Kristen Stewart destructs what it means to be a positive female role model both onscreen and off-screen. For starters, she chooses roles of the most gender-polarizing nature. In Twilight, she plays an insecure young woman who needs her boy toy (no one buys that he’s her ‘true love’) to rescue her and when he tries to leave her (probably because she’s psychotically needy), she tries to kill herself and sits in her room pining after her sparkly man 1800s style. In her latest film Snow White and the Huntsman, which I foolishly hoped would be a game-changer for Stewart, she still plays the anguished female needing a hunky lover to save her. In fact, I think she spends more of the movie looking uncomfortable and falling on her ass than actually being heroic.

Not only does Stewart choose roles that do nothing to enhance the possibilities for females to leave antiquated roles, but she can’t even do them well. Sure the sulky, stoned teenager worked when she was still a sulky and (probably) stoned teenager (e.g. In The Land of Women), but she’s now 22 and still plays her roles like a child playing very elaborate dress-up. She’s unconvincing and offensive to young women who have grown out of Disney fairytales. Don’t get me wrong, I enjoy a good fairytale on occasion, but the reason I enjoy it is because it exists in a different realm. Kristen Stewart blurs those lines when she takes up a fairytale role and squashes the existence of another magical world by stumbling through her part in a clumsy manner. We can’t keep forgiving her for her bratty acting; it’s time for Kristen Stewart to grow up.
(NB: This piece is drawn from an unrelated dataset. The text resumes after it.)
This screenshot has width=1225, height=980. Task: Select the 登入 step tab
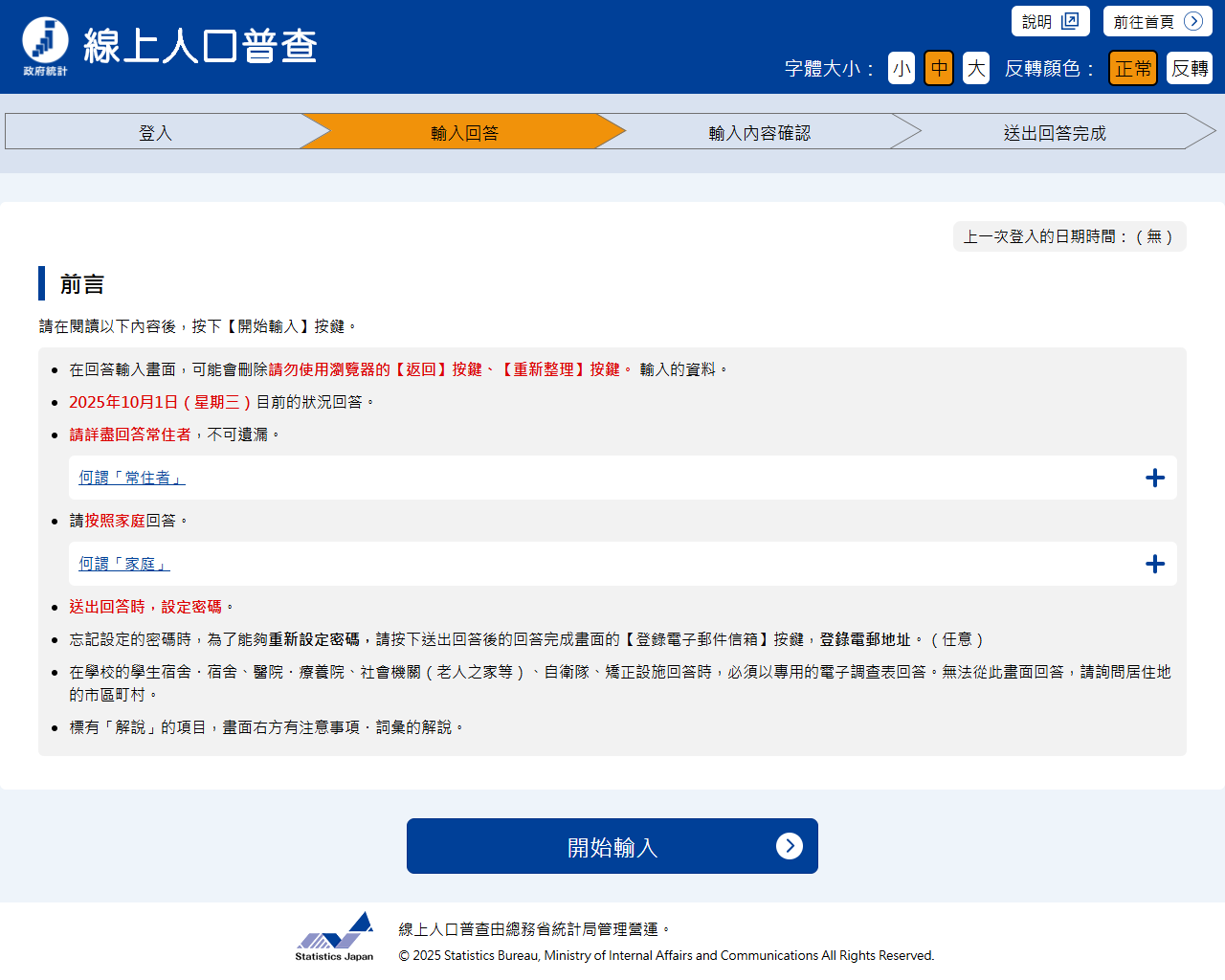155,132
Even in interviews watching Kristen Stewart interact with others is painful. She bites her nails, laughs nervously, pauses too long, and overall acts like she has no clue how she got there. Frankly, I’ve been wondering the same thing lately. She’s a poor actress and not charming in any sense, yet we still throw money at her to play even crappier roles and look even worse onscreen. One critic has gone so far as to praise her role in Snow White & the Huntsman as “never [being] more radiant or affecting.” Insert obvious scoff.

Now I realize it isn’t Stewart’s fault that these roles are gender stereotyped and overall dangerous for young women, but after the Twilight franchise began to spin out of control she became responsible for the girls who now watch her every move. When your face is plastered on every tween magazine you can’t continue to pretend you’re clueless of your power as a role model. Yet Kristen Stewart continues to perpetuate roles of weakness and the necessity of a strong male to rescue her both in her roles and her actual waking life. She even dates her onscreen Twilight love interest, completely blurring all lines of fantasy and reality.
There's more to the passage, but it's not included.